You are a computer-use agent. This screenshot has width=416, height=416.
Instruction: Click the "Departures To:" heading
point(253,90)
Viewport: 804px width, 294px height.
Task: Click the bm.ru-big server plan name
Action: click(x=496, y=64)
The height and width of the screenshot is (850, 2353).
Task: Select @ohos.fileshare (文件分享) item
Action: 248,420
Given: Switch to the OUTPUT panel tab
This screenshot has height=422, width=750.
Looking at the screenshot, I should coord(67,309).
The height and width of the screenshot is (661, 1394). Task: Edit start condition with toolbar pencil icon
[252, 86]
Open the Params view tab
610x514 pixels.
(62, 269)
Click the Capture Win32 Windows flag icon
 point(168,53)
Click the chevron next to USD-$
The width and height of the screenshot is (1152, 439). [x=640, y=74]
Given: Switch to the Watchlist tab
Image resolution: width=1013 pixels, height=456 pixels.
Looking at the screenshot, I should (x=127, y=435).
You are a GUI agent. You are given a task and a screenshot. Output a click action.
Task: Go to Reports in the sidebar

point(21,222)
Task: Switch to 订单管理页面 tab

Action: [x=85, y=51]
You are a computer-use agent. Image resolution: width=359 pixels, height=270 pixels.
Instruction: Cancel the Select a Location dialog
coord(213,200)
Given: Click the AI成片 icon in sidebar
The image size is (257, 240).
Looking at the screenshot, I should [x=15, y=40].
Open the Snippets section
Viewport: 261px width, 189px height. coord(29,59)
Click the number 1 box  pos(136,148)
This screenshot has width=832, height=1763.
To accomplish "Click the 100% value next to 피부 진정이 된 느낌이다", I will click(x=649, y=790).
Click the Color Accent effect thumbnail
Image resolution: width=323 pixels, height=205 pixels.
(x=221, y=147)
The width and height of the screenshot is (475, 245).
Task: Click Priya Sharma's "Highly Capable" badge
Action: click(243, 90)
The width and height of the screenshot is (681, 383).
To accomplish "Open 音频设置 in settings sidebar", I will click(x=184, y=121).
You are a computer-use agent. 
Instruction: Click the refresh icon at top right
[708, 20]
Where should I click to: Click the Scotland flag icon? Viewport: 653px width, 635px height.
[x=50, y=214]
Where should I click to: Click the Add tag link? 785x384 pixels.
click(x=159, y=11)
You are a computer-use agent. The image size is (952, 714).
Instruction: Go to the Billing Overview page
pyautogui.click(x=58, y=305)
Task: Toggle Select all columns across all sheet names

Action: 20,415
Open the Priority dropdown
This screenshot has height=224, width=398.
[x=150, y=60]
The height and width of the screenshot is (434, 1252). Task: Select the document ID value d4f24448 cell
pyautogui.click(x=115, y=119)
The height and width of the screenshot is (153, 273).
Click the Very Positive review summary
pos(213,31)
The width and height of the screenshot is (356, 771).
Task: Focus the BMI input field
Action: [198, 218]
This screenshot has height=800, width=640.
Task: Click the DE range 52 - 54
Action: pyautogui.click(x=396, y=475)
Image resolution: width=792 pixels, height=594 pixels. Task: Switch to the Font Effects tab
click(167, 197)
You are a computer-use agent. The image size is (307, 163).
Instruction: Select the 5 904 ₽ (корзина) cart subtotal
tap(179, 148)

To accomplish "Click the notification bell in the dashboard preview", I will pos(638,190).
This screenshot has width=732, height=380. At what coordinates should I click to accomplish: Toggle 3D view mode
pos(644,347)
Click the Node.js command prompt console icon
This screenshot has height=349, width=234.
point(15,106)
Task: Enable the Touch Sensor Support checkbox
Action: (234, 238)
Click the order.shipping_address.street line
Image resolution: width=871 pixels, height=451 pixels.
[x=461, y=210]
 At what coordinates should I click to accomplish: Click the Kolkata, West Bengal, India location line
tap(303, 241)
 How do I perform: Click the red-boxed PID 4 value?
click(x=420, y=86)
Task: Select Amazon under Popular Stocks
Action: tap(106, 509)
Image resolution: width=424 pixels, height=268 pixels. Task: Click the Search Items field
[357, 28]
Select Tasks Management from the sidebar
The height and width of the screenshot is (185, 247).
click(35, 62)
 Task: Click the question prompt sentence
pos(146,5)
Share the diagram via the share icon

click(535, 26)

[Problem statement] Within the data above, the span starting at the line containing "This screenshot has width=832, height=1763." and ending at the line containing "Click the Color Accent effect thumbnail" is to be retyped exactly, with no other lines.

[Reply to the task]
This screenshot has width=832, height=1763.
To accomplish "Click the 100% value next to 피부 진정이 된 느낌이다", I will click(x=649, y=790).
Click the Color Accent effect thumbnail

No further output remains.